Backpropagation is not a neural-network trick. It is reverse-mode automatic differentiation applied to a scalar objective built from many tensor operations. The algorithm answers:

text
If the final loss changes, how much should each intermediate value and parameter
be blamed for that change?

Every modern AV perception stack depends on this accounting: camera backbones, LiDAR voxel encoders, BEV fusion, detection heads, occupancy decoders, trajectory scorers, and world models. When gradients are wrong, missing, scaled badly, or routed through unintended paths, the model may train for days while learning the wrong function.


1. Chain Rule From Scalars

Suppose:

text
y = f(x)
z = g(y)
L = h(z)

Then:

text
dL/dx = dL/dz * dz/dy * dy/dx

Backpropagation applies this rule repeatedly from the loss back to the inputs and parameters.

For a simple affine layer:

text
z = W x + b
L = loss(z)

Let g = dL/dz, same shape as z.
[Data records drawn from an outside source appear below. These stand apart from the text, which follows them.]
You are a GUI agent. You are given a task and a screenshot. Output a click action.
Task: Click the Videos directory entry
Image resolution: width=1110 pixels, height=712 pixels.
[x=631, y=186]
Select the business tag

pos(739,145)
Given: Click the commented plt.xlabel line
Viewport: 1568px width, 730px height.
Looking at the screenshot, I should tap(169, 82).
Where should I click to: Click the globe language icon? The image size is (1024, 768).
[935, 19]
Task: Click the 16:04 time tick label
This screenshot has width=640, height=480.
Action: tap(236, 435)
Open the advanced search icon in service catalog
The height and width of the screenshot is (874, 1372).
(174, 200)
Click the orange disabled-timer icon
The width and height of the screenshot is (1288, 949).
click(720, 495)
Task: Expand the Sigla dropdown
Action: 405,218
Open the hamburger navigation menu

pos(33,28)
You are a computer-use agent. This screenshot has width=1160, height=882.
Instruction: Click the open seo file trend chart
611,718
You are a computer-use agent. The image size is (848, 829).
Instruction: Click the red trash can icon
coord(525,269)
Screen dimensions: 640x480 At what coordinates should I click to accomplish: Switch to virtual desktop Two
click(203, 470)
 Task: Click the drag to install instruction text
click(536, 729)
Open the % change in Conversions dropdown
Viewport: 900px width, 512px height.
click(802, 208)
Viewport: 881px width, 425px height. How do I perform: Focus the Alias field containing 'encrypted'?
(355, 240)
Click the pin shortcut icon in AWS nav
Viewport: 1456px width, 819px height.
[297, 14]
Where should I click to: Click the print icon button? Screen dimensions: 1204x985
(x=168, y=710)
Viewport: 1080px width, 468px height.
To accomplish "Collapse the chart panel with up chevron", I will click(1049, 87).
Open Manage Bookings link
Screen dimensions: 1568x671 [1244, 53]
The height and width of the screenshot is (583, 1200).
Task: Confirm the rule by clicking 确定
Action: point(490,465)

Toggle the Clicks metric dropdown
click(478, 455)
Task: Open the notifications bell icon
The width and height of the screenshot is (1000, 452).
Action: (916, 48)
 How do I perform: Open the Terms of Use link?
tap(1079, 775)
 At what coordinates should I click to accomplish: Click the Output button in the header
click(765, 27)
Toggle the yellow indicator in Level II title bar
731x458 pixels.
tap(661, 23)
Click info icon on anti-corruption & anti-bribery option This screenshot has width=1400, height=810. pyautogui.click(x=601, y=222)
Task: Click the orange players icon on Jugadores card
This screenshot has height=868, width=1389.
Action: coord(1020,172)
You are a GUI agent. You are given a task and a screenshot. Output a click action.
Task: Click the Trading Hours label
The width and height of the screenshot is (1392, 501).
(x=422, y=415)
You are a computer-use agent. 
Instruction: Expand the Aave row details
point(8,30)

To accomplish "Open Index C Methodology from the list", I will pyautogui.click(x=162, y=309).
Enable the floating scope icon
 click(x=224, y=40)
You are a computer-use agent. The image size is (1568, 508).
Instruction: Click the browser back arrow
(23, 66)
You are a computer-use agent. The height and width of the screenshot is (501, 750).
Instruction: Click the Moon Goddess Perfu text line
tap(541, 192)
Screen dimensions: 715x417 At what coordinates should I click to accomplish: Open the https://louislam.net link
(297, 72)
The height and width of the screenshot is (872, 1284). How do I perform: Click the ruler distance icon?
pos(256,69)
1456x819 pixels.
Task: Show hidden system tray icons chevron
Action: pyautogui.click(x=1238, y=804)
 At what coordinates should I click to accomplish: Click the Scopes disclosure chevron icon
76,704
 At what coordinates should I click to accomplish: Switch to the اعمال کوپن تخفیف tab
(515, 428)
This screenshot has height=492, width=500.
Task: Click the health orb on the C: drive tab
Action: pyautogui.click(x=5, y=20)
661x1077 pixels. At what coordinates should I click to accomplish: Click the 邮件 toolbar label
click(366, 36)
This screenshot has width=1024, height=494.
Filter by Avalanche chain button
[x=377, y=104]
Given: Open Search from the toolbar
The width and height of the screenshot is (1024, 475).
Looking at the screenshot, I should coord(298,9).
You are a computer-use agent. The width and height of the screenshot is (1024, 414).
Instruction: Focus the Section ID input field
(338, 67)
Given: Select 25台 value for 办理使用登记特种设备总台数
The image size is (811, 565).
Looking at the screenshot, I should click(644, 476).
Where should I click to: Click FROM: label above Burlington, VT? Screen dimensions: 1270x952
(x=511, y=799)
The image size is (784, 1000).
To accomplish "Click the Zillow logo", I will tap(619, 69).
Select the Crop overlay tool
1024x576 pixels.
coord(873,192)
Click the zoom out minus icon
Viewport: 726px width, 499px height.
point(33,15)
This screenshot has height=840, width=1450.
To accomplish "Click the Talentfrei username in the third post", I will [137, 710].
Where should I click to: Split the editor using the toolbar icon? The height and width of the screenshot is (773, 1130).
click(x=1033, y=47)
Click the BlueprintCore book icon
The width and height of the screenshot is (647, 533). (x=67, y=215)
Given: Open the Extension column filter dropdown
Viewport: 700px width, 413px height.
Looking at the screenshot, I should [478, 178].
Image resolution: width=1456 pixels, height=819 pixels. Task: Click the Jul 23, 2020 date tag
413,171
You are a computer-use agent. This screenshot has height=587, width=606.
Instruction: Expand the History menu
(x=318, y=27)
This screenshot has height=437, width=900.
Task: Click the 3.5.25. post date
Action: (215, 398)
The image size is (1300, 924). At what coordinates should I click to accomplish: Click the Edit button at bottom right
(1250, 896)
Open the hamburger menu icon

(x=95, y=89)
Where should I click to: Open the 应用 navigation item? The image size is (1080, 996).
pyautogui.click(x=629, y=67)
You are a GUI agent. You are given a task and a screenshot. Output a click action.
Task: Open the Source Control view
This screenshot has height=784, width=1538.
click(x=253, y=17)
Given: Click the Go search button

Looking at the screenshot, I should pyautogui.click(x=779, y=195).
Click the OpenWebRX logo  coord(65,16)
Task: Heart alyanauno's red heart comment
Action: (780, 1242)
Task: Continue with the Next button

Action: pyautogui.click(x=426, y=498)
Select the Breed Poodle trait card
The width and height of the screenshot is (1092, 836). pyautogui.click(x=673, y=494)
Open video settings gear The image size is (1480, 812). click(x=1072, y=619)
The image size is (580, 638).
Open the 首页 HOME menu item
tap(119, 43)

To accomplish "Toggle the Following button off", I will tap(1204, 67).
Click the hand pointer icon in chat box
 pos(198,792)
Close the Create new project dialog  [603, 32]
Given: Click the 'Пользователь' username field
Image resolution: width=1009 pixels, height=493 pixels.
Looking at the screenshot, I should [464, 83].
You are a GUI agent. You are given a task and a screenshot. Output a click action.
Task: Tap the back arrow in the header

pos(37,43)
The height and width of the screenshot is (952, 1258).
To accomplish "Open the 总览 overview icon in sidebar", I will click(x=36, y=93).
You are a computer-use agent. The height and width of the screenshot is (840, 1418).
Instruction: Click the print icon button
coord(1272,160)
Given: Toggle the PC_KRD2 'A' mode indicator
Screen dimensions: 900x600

Then:

text
dL/dW = g x^T
dL/db = g
dL/dx = W^T g

For a batch with X shape (B, D_in), W shape (D_out, D_in), and Z = X W^T + b:

text
G      = dL/dZ                 # (B, D_out)
dL/dW  = G^T X                 # (D_out, D_in)
dL/db  = sum_rows(G)           # (D_out,)
dL/dX  = G W                   # (B, D_in)

This is why matrix dimensions are not bookkeeping trivia. A wrong transpose can silently send a plausible-looking gradient into the wrong axis.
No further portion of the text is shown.